Une autre ex vendeuse ambulante assise juste à côté approuve le désespoir de son amie et confie qu’elles vont commencer à mendier : « La dernière mesure de la mairie nous empêche de vivre dignement, et bien nous allons commencer à faire le mendiant ».
Ce groupe de femmes assises sur le trottoir à l’entrée de La Régie nationale des postes sont unanimes sur une chose, si la mairie ne veut pas leur donner un capital conséquent et leur montrer où aller travailler, elles prendront l’argent des poches des hommes ou des sacs des femmes qui rentrent du travail : « Nous venons vendre ici avec seulement un capital de 20 000 BIF parce que nous ne pouvons pas avoir les centaines de milliers de BIF pour se procurer des stands dans différents marchés ».
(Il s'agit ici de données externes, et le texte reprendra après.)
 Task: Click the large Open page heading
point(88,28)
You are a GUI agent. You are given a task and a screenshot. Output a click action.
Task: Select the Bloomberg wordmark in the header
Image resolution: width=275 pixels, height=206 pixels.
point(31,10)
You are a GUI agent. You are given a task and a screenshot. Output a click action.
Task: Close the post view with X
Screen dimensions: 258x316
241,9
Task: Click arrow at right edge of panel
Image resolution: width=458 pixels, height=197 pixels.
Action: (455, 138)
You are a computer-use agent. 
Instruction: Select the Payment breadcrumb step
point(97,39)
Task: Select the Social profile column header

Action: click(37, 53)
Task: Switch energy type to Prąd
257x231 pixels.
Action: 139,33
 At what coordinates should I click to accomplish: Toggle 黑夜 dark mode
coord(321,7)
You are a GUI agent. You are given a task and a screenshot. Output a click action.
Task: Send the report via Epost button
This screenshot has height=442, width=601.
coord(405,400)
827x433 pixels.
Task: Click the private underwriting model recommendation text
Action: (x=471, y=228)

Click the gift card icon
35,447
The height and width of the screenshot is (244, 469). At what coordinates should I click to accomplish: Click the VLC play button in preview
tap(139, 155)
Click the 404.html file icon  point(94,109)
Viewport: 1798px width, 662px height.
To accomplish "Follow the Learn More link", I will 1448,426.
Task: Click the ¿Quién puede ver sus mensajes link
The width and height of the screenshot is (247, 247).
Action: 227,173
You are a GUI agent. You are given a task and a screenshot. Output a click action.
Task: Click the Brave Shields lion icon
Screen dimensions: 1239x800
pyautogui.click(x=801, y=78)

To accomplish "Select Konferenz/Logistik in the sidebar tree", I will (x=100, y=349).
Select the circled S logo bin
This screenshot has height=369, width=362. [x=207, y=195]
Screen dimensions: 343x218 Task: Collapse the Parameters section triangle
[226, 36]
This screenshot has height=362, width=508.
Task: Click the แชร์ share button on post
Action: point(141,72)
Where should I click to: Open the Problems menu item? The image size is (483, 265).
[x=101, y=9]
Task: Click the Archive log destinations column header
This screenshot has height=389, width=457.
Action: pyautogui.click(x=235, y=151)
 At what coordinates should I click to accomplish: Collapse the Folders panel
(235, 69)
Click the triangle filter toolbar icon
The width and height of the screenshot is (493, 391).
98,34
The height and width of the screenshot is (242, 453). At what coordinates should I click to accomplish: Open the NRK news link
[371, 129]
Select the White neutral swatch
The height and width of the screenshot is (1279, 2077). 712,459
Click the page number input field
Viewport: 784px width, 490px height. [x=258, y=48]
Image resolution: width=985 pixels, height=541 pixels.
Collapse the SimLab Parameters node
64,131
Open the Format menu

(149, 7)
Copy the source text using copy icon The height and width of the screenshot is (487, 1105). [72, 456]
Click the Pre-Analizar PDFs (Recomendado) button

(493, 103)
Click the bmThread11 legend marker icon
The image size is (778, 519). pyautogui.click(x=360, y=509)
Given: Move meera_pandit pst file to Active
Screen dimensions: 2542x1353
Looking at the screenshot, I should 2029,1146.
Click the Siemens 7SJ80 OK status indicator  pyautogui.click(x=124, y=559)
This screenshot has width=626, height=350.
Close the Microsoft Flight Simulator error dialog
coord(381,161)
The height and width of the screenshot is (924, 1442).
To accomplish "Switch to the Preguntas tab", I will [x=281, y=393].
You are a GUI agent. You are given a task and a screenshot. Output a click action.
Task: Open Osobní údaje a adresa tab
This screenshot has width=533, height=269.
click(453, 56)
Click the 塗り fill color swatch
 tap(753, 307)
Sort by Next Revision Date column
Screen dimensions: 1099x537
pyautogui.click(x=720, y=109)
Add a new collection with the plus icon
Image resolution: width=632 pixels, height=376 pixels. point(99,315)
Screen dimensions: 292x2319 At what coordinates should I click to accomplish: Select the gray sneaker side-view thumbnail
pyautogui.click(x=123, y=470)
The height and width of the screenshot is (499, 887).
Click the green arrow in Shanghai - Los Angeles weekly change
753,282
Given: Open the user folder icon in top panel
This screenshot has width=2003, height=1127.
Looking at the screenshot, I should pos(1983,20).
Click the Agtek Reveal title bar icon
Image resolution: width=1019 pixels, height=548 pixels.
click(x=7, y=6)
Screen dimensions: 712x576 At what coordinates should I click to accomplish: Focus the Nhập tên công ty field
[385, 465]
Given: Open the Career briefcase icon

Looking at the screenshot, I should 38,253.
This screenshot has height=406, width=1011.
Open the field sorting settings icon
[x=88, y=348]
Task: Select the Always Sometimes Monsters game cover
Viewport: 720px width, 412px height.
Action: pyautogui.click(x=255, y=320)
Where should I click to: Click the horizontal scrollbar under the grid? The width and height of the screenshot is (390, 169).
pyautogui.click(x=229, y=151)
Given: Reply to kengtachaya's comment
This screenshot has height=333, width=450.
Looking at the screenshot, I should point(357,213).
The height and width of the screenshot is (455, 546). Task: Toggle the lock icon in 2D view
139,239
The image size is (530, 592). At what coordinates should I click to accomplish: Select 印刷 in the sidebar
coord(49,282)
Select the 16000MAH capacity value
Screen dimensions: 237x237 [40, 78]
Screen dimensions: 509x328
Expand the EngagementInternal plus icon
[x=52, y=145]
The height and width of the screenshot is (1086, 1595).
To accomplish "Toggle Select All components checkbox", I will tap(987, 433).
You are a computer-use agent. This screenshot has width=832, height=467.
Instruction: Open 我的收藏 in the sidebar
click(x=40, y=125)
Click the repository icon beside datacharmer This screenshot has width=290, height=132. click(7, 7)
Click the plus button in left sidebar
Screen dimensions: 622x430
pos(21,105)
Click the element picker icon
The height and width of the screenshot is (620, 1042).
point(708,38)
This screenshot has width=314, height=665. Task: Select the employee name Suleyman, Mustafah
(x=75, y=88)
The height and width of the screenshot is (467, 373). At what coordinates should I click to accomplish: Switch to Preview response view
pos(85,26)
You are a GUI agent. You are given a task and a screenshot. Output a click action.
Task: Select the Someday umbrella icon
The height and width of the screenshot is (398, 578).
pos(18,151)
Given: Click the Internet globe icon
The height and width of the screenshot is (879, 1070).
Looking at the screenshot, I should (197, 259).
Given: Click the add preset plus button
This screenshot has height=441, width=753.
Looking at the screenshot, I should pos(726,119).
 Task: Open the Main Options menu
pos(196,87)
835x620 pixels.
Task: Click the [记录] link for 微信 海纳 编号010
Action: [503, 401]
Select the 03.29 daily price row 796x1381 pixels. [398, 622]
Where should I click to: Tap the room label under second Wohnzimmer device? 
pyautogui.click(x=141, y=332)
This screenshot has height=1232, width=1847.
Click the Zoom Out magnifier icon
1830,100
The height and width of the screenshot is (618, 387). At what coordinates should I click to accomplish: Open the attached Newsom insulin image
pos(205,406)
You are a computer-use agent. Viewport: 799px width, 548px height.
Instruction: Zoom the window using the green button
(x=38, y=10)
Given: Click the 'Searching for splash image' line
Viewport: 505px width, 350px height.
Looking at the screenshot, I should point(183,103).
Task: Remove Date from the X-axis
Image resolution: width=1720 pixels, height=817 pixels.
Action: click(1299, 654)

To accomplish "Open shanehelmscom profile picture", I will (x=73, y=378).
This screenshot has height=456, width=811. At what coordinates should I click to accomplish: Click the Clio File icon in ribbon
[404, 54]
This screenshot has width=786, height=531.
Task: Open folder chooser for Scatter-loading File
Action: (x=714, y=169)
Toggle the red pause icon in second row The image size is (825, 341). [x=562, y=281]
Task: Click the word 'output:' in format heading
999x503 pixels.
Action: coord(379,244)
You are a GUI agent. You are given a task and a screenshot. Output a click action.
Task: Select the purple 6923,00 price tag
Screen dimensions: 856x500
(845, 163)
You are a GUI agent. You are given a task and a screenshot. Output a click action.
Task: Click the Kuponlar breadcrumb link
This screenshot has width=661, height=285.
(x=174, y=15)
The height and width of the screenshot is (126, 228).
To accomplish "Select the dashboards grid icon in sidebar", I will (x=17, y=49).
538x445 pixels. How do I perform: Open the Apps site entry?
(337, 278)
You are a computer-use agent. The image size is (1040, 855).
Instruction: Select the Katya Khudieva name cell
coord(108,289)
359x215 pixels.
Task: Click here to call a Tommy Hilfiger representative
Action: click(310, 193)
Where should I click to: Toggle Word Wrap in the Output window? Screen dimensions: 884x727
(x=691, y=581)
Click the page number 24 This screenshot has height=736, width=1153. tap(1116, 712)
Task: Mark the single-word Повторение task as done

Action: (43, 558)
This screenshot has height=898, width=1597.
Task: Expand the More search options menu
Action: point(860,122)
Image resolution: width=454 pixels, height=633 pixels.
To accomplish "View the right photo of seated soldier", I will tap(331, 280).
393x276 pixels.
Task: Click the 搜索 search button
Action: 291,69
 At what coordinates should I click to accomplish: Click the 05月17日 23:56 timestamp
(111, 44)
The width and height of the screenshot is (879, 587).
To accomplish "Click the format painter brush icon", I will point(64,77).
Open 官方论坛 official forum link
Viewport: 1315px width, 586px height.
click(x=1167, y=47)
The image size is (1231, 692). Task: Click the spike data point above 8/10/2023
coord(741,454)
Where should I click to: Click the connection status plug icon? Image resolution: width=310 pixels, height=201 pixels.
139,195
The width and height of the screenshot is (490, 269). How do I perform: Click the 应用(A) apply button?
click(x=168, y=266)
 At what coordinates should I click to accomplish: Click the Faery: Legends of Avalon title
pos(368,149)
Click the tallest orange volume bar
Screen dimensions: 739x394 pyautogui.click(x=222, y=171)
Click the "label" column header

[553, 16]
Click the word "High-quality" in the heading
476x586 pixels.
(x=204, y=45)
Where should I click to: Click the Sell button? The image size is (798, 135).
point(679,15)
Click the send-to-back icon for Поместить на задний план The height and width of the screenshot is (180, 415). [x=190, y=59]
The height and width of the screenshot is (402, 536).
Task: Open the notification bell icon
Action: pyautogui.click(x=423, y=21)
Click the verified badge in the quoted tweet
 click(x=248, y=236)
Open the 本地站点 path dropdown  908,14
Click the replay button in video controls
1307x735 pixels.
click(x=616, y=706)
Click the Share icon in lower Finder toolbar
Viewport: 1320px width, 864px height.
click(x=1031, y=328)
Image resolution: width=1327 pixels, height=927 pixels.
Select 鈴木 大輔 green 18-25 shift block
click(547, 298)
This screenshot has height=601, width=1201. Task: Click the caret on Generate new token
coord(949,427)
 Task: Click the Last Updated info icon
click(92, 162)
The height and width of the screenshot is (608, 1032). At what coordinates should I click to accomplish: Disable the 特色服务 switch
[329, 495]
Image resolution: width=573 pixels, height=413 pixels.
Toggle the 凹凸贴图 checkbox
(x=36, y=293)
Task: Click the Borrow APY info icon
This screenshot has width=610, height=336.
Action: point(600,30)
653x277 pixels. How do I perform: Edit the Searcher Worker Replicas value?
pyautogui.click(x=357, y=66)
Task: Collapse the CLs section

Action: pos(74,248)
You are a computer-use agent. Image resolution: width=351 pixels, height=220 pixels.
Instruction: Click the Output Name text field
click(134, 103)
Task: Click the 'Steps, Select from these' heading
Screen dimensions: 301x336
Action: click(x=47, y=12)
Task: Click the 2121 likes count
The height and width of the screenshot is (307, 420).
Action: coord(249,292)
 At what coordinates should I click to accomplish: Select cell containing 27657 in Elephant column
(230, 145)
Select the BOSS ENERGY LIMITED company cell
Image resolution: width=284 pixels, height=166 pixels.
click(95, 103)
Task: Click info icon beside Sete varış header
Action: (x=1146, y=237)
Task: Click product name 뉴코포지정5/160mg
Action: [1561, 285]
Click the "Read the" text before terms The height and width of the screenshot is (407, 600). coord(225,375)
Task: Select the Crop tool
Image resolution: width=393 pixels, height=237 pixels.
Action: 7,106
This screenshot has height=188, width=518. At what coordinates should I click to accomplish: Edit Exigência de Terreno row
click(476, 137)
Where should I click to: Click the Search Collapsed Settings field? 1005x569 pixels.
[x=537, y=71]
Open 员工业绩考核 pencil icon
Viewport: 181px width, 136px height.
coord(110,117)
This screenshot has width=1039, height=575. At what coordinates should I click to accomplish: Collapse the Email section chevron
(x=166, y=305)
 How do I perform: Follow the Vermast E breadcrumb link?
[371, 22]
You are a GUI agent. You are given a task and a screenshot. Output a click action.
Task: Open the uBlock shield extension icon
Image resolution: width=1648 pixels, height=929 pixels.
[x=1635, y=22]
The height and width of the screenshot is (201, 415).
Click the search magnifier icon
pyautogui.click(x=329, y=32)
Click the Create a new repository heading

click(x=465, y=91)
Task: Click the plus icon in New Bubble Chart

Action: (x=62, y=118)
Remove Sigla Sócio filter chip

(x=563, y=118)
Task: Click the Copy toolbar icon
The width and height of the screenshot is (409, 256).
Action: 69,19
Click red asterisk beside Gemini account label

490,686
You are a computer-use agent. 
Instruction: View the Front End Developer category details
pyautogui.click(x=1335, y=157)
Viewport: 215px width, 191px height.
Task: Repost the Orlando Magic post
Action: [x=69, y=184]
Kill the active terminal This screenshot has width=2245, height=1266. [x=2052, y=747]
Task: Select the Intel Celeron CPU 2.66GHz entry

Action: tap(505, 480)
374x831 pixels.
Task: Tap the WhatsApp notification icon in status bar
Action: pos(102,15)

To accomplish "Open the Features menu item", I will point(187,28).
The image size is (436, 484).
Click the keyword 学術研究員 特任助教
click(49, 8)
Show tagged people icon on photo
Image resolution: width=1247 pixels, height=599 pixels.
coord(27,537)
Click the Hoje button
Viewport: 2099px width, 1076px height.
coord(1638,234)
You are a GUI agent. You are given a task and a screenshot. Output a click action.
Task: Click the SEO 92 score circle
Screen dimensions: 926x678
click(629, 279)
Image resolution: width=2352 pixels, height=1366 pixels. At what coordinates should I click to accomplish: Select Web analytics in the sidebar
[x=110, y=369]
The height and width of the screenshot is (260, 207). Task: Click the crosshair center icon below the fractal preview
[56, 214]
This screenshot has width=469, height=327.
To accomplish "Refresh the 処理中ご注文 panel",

Les vendeuses ne comprennent pas comment une mesure peut être prise, sans consulter les concernés et sans leur donner le temps d’écouler les marchandises. Ces dames affirment qu’elles en avaient déjà dans leurs stocks : « Quand la décision de chasser les taxi-motos, les taxi-vélos et les tuk-tuk en plein centre-ville est tombé, il leur a été accordé du temps de se préparer conséquemment, mais nous, nos marchandises sont en train de pourrir dans nos maisons. Certaines d’entre nous sont des veuves et élèvent des orphelins, qu’est-ce que nous allons leur donner ».
Ces « vaillantes femmes », comme elles se font appeler, dénoncent ce qu’elles qualifient d’indifférences avec laquelle certaines autorités font preuve en leur imposant des sanctions.
Ces vendeuses ambulantes interpellent la Première dame à faire quelque chose : « L’ex Première dame a plaidé pour nous et la mairie nous a laissées tranquille, il faut que l’actuelle Première dame face de même pour que nous puissions chercher de quoi nourrir nos enfants ».
Signalons que dans un communiqué signé par le maire de la ville de Bujumbura, sorti ce 22 novembre est formel : pour des « raisons de sécurité et de salubrité », il est strictement interdit aux vendeurs se trouvant tout autour de l’ancien marché central et les vendeurs ambulants dans la ville de ne plus exercer ce métier à partir de ce 24 de ce même mois.
Je trouve que l’état n’est pas tolérant quand il s’agit de s’en prendre aux plus pauvres. Pourquoi ne pas créer des espaces en centre-ville à disposition de ces petites vendeuses aux ressources très limitées. On les chasse comme des voleurs ou des criminels. Ce n’est pas juste.
Pourtant la population est tolérante envers les manquements de l’état: combien d’infrastructures publiques sont mal entretenues ou en ruine? Et les pénuries de devises et de carburant? La liste est longue de ces mal fonctionnements qui sont imputables à l’état. Et quand un Ministre nous dit, ne vous en faites pas le problème est connu, et la solution est en cours. N’est-ce pas que nous patientons sagement? Pourquoi l’état ne pourrait-il pas patienter et laisser les pauvres se débrouiller tout seuls comme ils peuvent, en attendant qu’on leur trouve des solutions plus adéquates.